Stadtführer durch die Welt der Nachrichten

Erste Erinnerungen an das Zeitungslesen enthalten bei mir das Attentat auf Papst Johannes Paul II. Mit etwas Arithmetik lese ich daher seit mehr als 40 Jahren Zeitungen. Ich denke ich habe mit 7, 8 oder 9 Jahren angefangen. Erste Zeitungen waren die Bild Zeitung, eine mittelhessische Lokalgröße und Wochenmagazine (ich glaube der Stern). Der Spiegel war rar, ebenso wie andere Zeitungen. Im Zuge der Schulbildung kamen dann andere Publikationen hinzu. Wenn ich den Konsum der Nachrichten in den vergangenen Dekaden in mein Gedächtnis zurückrufe, dann hat sich einiges an der Art zu Lesen und an den Artikel selbst geändert. Die Texte der Nachrichtenartikel enthalten weniger Informationen. Der erste Absatz, der eigentlich den Kern der Nachricht skizzieren soll, ist zu einem Trailer für Kinofilme geworden. Man erfährt nur Fragmente, die in Frage gestellt oder offen gelassen werden. Das erleichtert das Lesen, weil die Titel oder diese Teaser schon ankündigen was zu erwarten ist. Generell verwende ich diese Regeln beim Lesen:

  • Alle Artikel mit einem Fragezeichen „?“ im Titel muss man nicht lesen. Es handelt sich um keine Nachrichten.
  • Alle Artikel mit den „Top n“ Dingen im Titel muss man nicht lesen. Es handelt sich nur um Aufzählungen, die durch die reduzierte Anzahl (meist ungerade oder 10) von Begriffen nur die Aufmerksamkeit stehlen wollen. Seriöse Artikel verzichten auf die Anzahl und erklären stattdessen im Titel worum es geht.
  • Wenn im Teaser etwas stark angekündigt und dann wieder relativiert wird, dann kann man sich das Lesen auch sparen. Meist sind es Formulierungen, die den ersten Teil des Teasers relativieren, um eine Unsicherheit und damit Neugierde zu erzeugen. Im Englisch nennt man diese Köder clickbait. Es geht ja schließlich um gute Statistiken im Newsroom Backend.
  • Manche Medien packen Blogartikel oder Kommentare in Artikelboxen und nennen es dann Diskurs, Community oder Meinung. 99,9% Prozent dieser Beiträge enthalten keine Nachrichten. Nichts gegen Perspektivwechsel, aber gleich eine ganze Sektion auf Basis von redaktionslosen Blogtexten zu importieren ist doch etwas dünn für Interessierte, die Fakten suchen.
  • Alle Artikel, deren Rückgrat ein Bild oder ein Video ist muss man nicht lesen. Wer sucht schon auf Videoportalen nach Nachrichten? Ja, es gibt Nachrichtensendungen, aber die sind dann Fernsehen (oder digital archiviert dann Streams in der Mediathek). Je redaktioneller Aufwand, desto Nachrichten. Ein Bild oder ein verwackeltes Video von einem Smartphone ist keine Information.

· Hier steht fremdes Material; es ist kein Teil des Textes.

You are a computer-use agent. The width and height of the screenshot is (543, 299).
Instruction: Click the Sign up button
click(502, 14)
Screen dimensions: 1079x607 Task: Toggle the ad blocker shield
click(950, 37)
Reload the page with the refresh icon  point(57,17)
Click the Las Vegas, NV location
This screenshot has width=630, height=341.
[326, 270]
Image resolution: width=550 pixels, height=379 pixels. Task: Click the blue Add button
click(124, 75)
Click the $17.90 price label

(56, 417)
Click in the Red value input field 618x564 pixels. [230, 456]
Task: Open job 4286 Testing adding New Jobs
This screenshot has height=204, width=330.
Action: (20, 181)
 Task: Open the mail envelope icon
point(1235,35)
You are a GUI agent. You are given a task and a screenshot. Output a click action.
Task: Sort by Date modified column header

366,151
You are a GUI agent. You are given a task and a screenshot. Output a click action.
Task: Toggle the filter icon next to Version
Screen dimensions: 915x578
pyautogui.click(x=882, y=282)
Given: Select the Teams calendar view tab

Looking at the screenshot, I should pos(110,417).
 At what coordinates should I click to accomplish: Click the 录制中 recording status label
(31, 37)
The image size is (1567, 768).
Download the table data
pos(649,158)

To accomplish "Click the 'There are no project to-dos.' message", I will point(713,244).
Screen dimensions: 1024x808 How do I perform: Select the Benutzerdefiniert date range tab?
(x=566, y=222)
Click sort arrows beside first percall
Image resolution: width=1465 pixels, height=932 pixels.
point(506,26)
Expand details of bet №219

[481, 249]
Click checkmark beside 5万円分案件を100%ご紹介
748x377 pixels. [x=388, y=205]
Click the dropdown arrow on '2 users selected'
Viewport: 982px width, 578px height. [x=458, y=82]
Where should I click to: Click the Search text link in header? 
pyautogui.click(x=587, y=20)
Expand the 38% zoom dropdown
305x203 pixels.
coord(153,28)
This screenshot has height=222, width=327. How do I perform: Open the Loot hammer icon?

Ausgerüstet mit dieser Checkliste beschränkt sich das digitale Zeitunglesen auf wenige Minuten pro Tag pro Medium. Mit manchen Zeitungen ist man nach weniger als 20 Sekunden schon fertig. Da fragt man sich wozu ein Abonnement gut sein soll, wenn die Leseproben Mist sind und die vermeintlich guten Artikel hinter der Paywall versteckt werden. Marketing funktioniert anders.

Was bleibt? Ich bin auf Wochenzeitschriften umgestiegen. Ich lese gerne längere und gut vorbereitete Artikel. Bestimmte Blogs sind auch dazu in der Lage, vorausgesetzt die dargestellten Informationen sind gut recherchiert und in Text gegossen. Der Nachteil an Blogs ist die Suche danach und der damit verbundene Zeitaufwand.